Nafamostat mesilate for anticoagulation in continuous renal replacement therapy
- PMID: 23404639
- DOI: 10.5301/IJAO.5000191
Nafamostat mesilate for anticoagulation in continuous renal replacement therapy
Abstract
Purpose: During continuous renal replacement therapy (CRRT), anticoagulation of the extracorporeal circuit is required. The aim of this study was to assess the efficacy and safety of nafamostat mesilate, a serine protease inhibitor, compared with heparin.
Methods: We retrospectively studied 222 patients treated with CRRT in the intensive care unit (ICU). Clinical and filter-related data were extracted.
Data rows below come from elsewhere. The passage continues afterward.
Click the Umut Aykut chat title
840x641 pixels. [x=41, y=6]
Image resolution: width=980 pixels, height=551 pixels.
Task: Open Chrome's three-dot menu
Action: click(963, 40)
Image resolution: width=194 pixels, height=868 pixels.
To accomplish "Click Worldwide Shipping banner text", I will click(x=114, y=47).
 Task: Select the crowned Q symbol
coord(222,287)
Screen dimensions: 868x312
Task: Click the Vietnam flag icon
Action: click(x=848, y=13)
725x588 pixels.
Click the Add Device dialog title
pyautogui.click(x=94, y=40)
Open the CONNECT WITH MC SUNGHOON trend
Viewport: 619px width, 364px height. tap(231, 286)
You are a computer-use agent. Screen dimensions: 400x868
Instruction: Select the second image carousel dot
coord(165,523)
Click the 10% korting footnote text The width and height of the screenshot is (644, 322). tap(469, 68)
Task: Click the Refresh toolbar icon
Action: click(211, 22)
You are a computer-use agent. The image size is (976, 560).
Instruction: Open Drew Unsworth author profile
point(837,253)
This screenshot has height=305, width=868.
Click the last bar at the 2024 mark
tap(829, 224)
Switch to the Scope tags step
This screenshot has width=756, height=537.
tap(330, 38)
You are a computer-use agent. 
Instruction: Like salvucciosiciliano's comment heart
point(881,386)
Results: We reviewed the medical records of the patients treated with CRRT. Initial anticoagulation methods were 56 heparin and 25 nafamostat mesilate; 10 patients received infused heparin systemically, and 131 patients were treated without anticoagulation. Total number of filters used was 1,236. Median filter lifespan with nafamostat mesilate was significantly greater than heparin (24.3 vs. 17.5 hours, p<0.001) and Kaplan-Meier survival plots revealed the longer survival of the circuits using nafamostat mesilate than heparin or without anticoagulation. In Cox proportional hazard models, nafamostat mesilate predicted longer filter survival. Although nafamostat mesilate induced activated partial thromboplastin time prolongation in 11 circuits (5.4%), bleeding episodes were not increased.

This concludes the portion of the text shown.